** Start **

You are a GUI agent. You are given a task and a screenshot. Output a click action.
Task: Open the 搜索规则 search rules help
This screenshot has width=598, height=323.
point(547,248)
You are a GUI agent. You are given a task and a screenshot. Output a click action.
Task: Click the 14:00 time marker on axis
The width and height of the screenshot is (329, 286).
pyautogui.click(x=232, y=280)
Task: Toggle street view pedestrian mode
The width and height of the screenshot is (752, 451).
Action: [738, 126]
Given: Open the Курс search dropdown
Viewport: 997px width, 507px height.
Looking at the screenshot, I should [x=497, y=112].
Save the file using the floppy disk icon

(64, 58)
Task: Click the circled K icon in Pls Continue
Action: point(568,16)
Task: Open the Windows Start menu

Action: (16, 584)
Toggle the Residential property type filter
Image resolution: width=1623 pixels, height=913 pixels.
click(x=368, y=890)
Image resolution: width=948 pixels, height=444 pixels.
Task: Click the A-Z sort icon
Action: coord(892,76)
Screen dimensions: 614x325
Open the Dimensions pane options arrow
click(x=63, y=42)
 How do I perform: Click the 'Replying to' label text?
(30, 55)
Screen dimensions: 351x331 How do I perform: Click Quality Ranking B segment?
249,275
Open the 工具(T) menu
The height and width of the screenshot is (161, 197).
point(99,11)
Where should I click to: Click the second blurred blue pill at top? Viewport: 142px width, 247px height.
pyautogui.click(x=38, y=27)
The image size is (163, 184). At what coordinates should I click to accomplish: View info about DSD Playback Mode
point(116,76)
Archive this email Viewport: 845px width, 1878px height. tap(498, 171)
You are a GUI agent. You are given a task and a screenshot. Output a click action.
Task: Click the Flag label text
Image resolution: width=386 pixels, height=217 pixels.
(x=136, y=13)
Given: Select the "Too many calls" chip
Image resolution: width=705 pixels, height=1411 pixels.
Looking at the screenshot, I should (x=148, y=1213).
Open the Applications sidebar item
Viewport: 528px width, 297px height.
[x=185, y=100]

** End **

▶ **AIM OF THE EXERCISE**
Reproduce the entire listing above word for word, line by line.

▶ **WRITTEN ANSWER**
You are a GUI agent. You are given a task and a screenshot. Output a click action.
Task: Open the 搜索规则 search rules help
This screenshot has width=598, height=323.
point(547,248)
You are a GUI agent. You are given a task and a screenshot. Output a click action.
Task: Click the 14:00 time marker on axis
The width and height of the screenshot is (329, 286).
pyautogui.click(x=232, y=280)
Task: Toggle street view pedestrian mode
The width and height of the screenshot is (752, 451).
Action: [738, 126]
Given: Open the Курс search dropdown
Viewport: 997px width, 507px height.
Looking at the screenshot, I should [x=497, y=112].
Save the file using the floppy disk icon

(64, 58)
Task: Click the circled K icon in Pls Continue
Action: point(568,16)
Task: Open the Windows Start menu

Action: (16, 584)
Toggle the Residential property type filter
Image resolution: width=1623 pixels, height=913 pixels.
click(x=368, y=890)
Image resolution: width=948 pixels, height=444 pixels.
Task: Click the A-Z sort icon
Action: coord(892,76)
Screen dimensions: 614x325
Open the Dimensions pane options arrow
click(x=63, y=42)
 How do I perform: Click the 'Replying to' label text?
(30, 55)
Screen dimensions: 351x331 How do I perform: Click Quality Ranking B segment?
249,275
Open the 工具(T) menu
The height and width of the screenshot is (161, 197).
point(99,11)
Where should I click to: Click the second blurred blue pill at top? Viewport: 142px width, 247px height.
pyautogui.click(x=38, y=27)
The image size is (163, 184). At what coordinates should I click to accomplish: View info about DSD Playback Mode
point(116,76)
Archive this email Viewport: 845px width, 1878px height. tap(498, 171)
You are a GUI agent. You are given a task and a screenshot. Output a click action.
Task: Click the Flag label text
Image resolution: width=386 pixels, height=217 pixels.
(x=136, y=13)
Given: Select the "Too many calls" chip
Image resolution: width=705 pixels, height=1411 pixels.
Looking at the screenshot, I should (x=148, y=1213).
Open the Applications sidebar item
Viewport: 528px width, 297px height.
[x=185, y=100]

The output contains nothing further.